Baltimore City Council members explain why they are voting for or against a one-year mandatory sentence for possession and use of an illegal handgun during a crime. (Kenneth K. Lam, Baltimore Sun video)
The Baltimore City Council voted 8-7 Monday to give preliminary approval to weakened legislation originally designed to impose a mandatory one-year jail sentence on people who illegally carry guns.
After dozens rallied outside City Hall to oppose the legislation, Councilman John Bullock cast what was seen as the deciding vote in favor of the bill.
Bullock spoke at length of the wrongheadedness of mandatory minimum sentences for drug offenders. But, he said, guns are a different matter.
"They are inherently tools of violence that result in the loss of life," Bullock, who represents West Baltimore, said of firearms carried illegally. "Growing up in a violent neighborhood during the crack era of the '80s and '90s provides some context. Walking through many neighborhoods, including my own, was sometimes terrifying. I know people who were shot, who shot other people, who went to jail, who got killed. … Gun violence in Baltimore is another war on black people, particularly young black men."
City Council President Bernard C. "Jack" Young voted in favor of the bill along with Bullock, Isaac "Yitzy" Schleifer, Sharon Middleton, Leon Pinkett, Ed Reisinger, Eric Costello and Robert Stokes.
Opposed were Zeke Cohen, Brandon Scott, Ryan Dorsey, Bill Henry, Kris Burnett, Shannon Sneed and Mary Pat Clarke.
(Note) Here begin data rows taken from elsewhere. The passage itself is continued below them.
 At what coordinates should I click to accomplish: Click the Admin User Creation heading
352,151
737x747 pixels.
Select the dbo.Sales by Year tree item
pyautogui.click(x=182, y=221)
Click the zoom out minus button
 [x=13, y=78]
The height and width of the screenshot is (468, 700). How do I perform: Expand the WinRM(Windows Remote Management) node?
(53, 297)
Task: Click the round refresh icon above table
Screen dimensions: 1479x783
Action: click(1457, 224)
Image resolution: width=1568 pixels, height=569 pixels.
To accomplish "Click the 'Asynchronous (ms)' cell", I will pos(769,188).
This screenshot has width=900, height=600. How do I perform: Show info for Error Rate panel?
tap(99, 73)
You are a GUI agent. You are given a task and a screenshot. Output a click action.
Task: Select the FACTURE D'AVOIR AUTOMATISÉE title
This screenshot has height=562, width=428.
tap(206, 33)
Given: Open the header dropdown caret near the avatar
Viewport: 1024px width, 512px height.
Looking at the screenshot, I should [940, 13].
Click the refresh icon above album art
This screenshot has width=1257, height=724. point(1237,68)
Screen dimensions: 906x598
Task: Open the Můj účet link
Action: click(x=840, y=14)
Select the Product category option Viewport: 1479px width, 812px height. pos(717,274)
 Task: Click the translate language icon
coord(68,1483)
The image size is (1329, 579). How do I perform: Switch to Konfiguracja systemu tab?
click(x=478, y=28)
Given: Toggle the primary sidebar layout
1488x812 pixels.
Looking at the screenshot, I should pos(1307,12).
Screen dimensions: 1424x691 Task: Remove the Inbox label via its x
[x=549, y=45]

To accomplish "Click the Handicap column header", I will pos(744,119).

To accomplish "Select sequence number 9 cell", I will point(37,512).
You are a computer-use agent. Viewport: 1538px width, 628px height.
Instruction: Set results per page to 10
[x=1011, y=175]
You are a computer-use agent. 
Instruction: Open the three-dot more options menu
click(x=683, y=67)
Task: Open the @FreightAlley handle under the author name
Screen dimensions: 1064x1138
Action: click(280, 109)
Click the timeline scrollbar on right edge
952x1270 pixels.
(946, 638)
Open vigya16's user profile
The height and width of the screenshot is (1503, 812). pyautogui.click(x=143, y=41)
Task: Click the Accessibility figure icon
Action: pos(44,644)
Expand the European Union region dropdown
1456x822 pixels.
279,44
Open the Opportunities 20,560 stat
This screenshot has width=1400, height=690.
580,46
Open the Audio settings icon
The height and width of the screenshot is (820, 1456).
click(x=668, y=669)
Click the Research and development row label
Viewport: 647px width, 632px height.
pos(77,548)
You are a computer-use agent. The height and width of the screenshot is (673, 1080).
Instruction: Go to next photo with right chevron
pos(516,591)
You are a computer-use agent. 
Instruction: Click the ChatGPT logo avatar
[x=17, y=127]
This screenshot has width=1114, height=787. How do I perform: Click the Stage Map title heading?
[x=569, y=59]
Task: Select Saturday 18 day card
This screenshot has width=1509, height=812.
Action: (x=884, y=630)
The legislation had become the subject of heated debate in a year when Baltimore faces a record-high homicide rate. Supporters argued it would be a useful tool to curb the violence, while opponents countered that the city risked returning to harsh policies of yesteryear.
But the Judiciary and Legislative Investigations Committee voted last month to gut the bill and move an amended version of the legislation to the full 15-member council — making the legislation little different from existing state law except for adding a $1,000 fine.
The committee unanimously adopted a pair of amendments that would make the mandatory sentence apply only on a second offense or if someone was carrying a gun "in connection with" a crime against a person or property.
Existing state laws provide a mandatory minimum one-year term on a second handgun-possession offense. They also require a five-year mandatory sentence for using guns in connection with violent crimes or drug dealing or possessing them as a felon.
Outside the council chambers, dozens rallied against the bill.
Kenneth Gwee, president of The Baltimore Southern Christian Leadership Conference, warned it could drag "Baltimore into a dark and immoral past, creating a moral crisis requiring our immediate attention."
Sneed argued the council had not tried enough holistic solutions to fighting crime, such as opening more recreation centers. Without such plans, she said, tough sentences will have little effect on gun violence.
"This is not going to stop the shootings," Sneed said of the bill.
Like Bullock, Pinkett said he saw a distinction between mandatory sentences for drugs and for guns. He cited the city's gun violence this year as evidence tougher laws are needed.